By Jeff Harrell
Staten Island Advance (New York)
Copyright 2007 Advance Publications, Inc.
All Rights Reserved
STATEN ISLAND, N.Y. — The city's lawyer says they were linked in effort to oust former division head on Island Staten Island's first female firefighter and the current borough commander were "co-conspirators" motivated by financial and professional gain to oust a former division commander, a lawyer for the city charged yesterday.
In closing arguments of Judith Beyar's $10 million discrimination lawsuit against the city, city counsel James Lemonedes questioned the relationship between the 51-year-old retired firefighter, formerly of New Brighton and one of 11 females who broke the Fire Department's gender barrier in 1982, and Assistant Chief Thomas Haring, borough commander of Staten Island.
"She went to school with Haring's wife. They were friends. He was her ally," Lemonedes said, accusing the pair of conspiring in 2001 to get Robert Mosier booted as commander of Division 8 in Concord.
"She knew how to set somebody up," he charged.
Lemonedes said Ms. Beyar "attacked" Mosier when she filed an internal Fire Department EEO complaint and a subsequent federal human rights application charging that the then-division commander discriminated against her because she is a woman.
Ms. Beyar, 51, of Rockville Centre, L.I., accused Mosier of denying her request for a "24-spot" work schedule consisting of one day on and three days off. Mosier also rejected her as a chauffeur by selecting a male firefighter to drive him to and from fires, and denied overtime pay by crossing Ms. Beyar's name off a log sheet.
The complaint, which included several incidents charging that Mosier promoted "a hostile working environment" for the female firefighter, also detailed a photograph of a staff party that Ms. Beyar and her 6-year-old daughter found hanging in the firehouse kitchen in December 2000.

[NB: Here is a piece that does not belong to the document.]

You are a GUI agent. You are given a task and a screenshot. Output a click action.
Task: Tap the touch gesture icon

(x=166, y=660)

When her daughter pointed out Ms. Beyar in the picture and asked, "What's that between your legs?" Ms. Beyar discovered that someone had drawn "an arrow or a penis" toward her crotch area.
"A picture that you never saw," Lemonedes pointed out to jurors.

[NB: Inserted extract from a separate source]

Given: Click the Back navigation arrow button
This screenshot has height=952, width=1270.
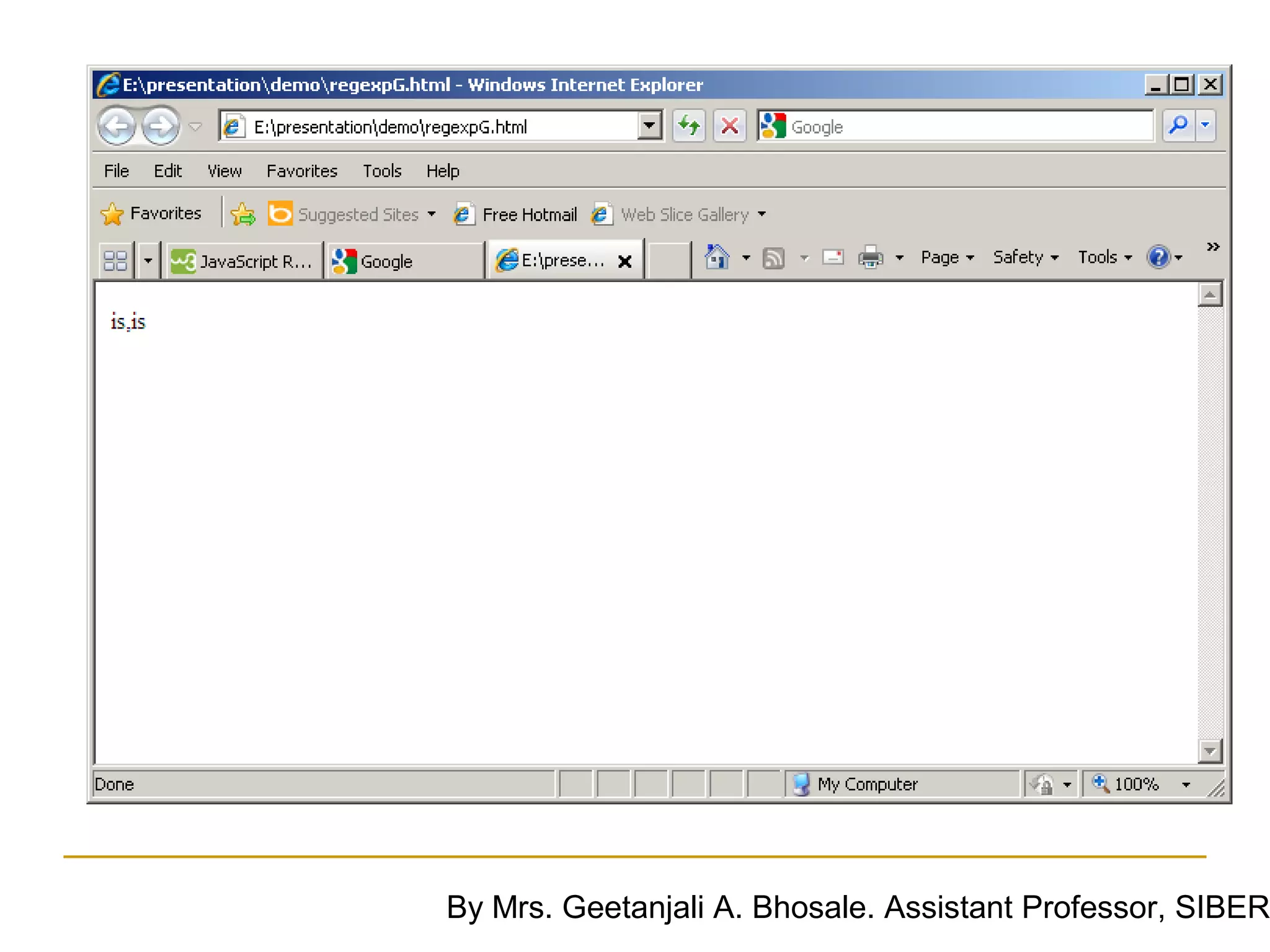Looking at the screenshot, I should [117, 126].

Haring, Lemonedes noted, wanted Mosier out so he could be considered for a promotion to division commander.
"Haring was invested in the outcome of this trial," Lemonedes said, adding, "In September 2001, Haring was promoted to division commander in another division."
Ms. Beyar's attorney Thomas F. Bello countered that while Lemonedes' conspiracy argument "is good for novels," the underlying implications drawn by the city attorney served as an illicit perpetuation of the sexual discrimination Ms. Beyar is fighting.
"He didn't say it, so I'll say it ... she was sleeping with Haring, that's the implication. Do you see the mind-set?" Bello asked the jury.
The jury of five women and three men continues deliberations this morning in Brooklyn Federal Court. U.S. District Judge Joseph F. Bianco is presiding.